Далее, уже при Василии III, возникает концепция о Москве как третьем Риме, “а четвертому не быти”. Обычно ее воспринимают как выражение московского изоляционизма. Я бы назвал ее скорее “извращенным европеизмом”. Вчитаемся в послание старца Филофея (автора этой концепции) великому князю Василию: “Старого Рима церковь пала по неверию ереси Аполлинария, второго же Рима, Константинова града, церковные двери внуки агарян секирами и оскордами рассекли… Так, пусть знает твоя державность, благочестивый царь, что все православные царства христианской веры сошлись в едином твоем царстве: один ты во всей поднебесной христианам царь. И следует тебе, царь, это блюсти со страхом Божьим”30). Иными словами, Московская Русь в данном случае выступает в качестве ковчега, спасающего, укрывающего в себе христианский мир. Если же учесть, что в Средневековье христианский мир все-таки отождествлялся именно с европейской цивилизацией, то становится понятным, что, назвав себя третьим Римом (Римом! а не Стамбулом, не Сараем, не Багдадом, не Самаркандом), Москва равнялась на Европу, на ее тогдашний центр, полагая себя наследницей и правопреемницей “христианской Европы”. Можно даже найти некую перекличку с идеей Ортеги-и-Гассета, объявившего Латинскую Америку ковчегом, в котором будут сохранены ценности европейской цивилизации. И в том, и в другом случае речь идет о маргиналах, не выступающих против, а наоборот, желающих стать, желающих быть центром Европы, даже если придется для этого не признавать реальную европейскую жизнь, считать ее клонящейся к упадку и закату. Ибо, если не было бы этого “упадка”, то ни к чему был бы ковчег и спаситель. Здесь, кстати, и психологические истоки убеждения, что именно Россия является обетованной страной социализма, ибо общинна и братолюбива в отличие от корыстной и индивидуалистической Европы, которая, конечно же, не сумеет осуществить сформулированные ею коммунистические идеалы. И в семнадцатом году поэтому была, на мой взгляд, очередная попытка стать “европеистее” Европы. Не получилось, как не получилось и несколько веков назад.

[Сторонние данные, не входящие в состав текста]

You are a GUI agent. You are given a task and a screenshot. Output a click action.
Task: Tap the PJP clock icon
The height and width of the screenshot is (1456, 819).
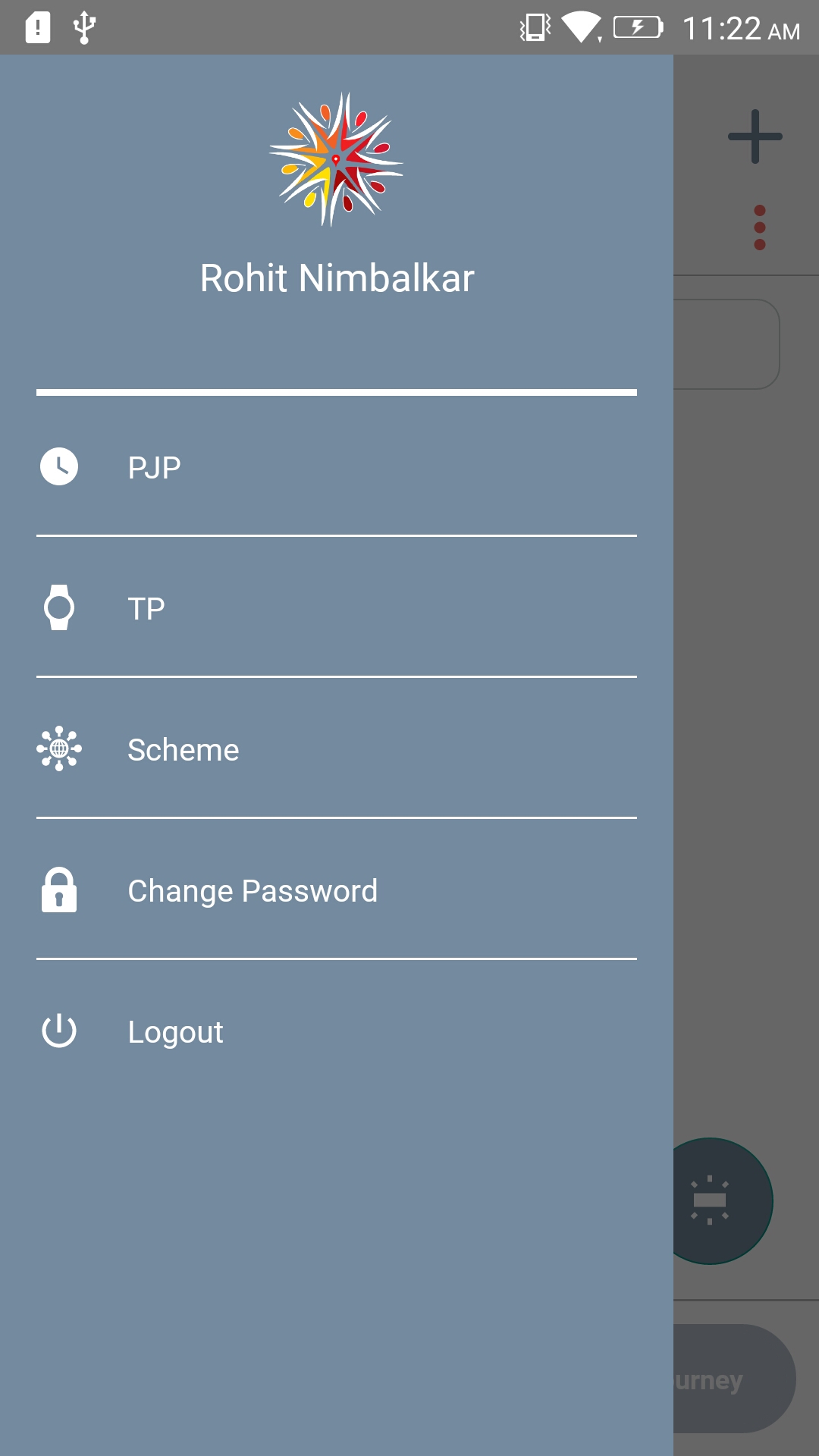coord(59,466)
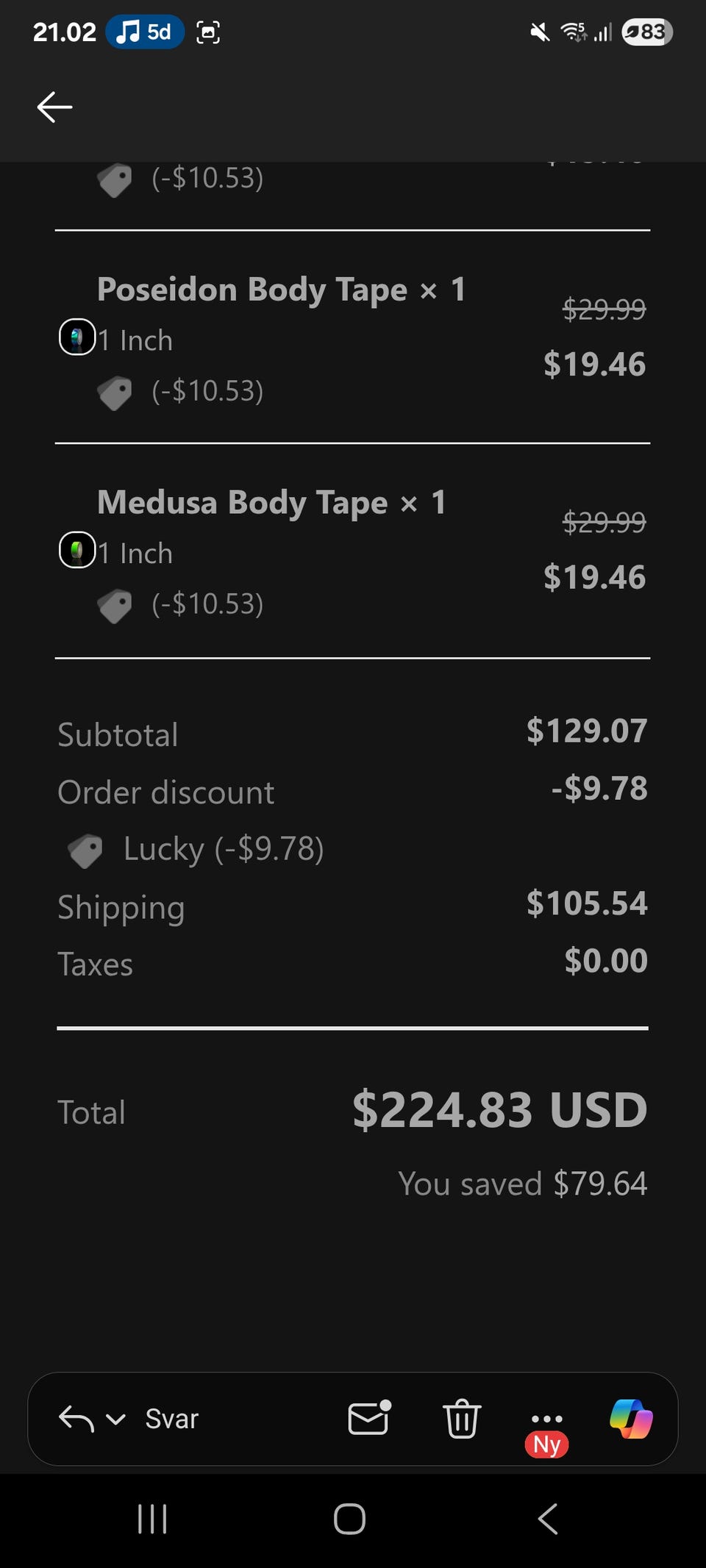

Реальная европейская жизнь как и сегодня, так и в прошлые столетия вынуждала Россию считаться с действительным положением дел. И чем сильнее был европейский обгон, тем энергичнее трезвела Русь, предпринимая невероятные усилия, чтобы в кратчайшие сроки стать с Западом на равных, или, говоря словами Петра Первого: “Нам нужна Европа на несколько десятков лет, а потом мы к ней должны повернуться задом”31). Но все же возвратный шаг к Европе, к тому, чтобы Россия стала одним из (хотя и самым мощным) европейских государств, был Петром сделан решительно, и он закреплял новое российское мироощущение всеми возможными способами. Выяснилось: трудно перенять западные достижения, не перенимая западных принципов жизни, хотя бы в магически подражательном обличье. При всей внешней нелепости, напоминающей порку Перуна князем Владимиром, предпринятые царем-преобразователем символические перемены оказались весьма важными для самочувствия русских людей, впервые после Киевской Руси почувствовавших себя участниками общеевропейского процесса. Для этого “Петр упорно создавал, – пишет Д.С.Лихачев, – решительную смену всей “знаковой системы”: изобретение нового русского знамени (перевернутого голландского флага), перенос столицы, вынос ее за пределы исконно русских земель, демонстративное название ее по-голландски – Санкт-Питербурхом, создание новых и, кстати, неудобных в русском климате мундиров войска, насильственное изменение облика высших классов, их одежды, обычаев, внесение в язык иностранной терминологии для всей системы государственной и социальной жизни, изменение характера увеселений, различных “символов и эмблем” и т.д., и т.п.”32).
Что ж, петровские преобразования задали направление российской жизни лет на двести вперед, несмотря на все откаты и отливы. Как выглядит сегодняшняя ситуация на этом фоне? Скажем, нынешний сюрреализм государственной эмблематики, когда красное знамя в воинских частях соседствует с двуглавым имперским орлом, а все граждане России исполняют или, по крайней мере, слушают музыку старого советского гимна с новым псевдорелигиозным текстом, говорит или о недостаточной определенности, или о хорошей закамуфлированности идущего процесса. А также явная тенденция возврата к знаковой системе предреволюционной царской России опять же либо невнятна в плане якобы идущих реформ, либо слишком показательна, поскольку обе революции семнадцатого года, с их отчаянной попыткой прорыва в западную жизнь (то демократическую – в Феврале, то социалистическую – в Октябре), были как раз вызваны стагнационной малоподвижностью русского самодержавия. Революций мы не хотим, но, похоже, уже не хотим и реформ, чреватых самодеятельностью народа.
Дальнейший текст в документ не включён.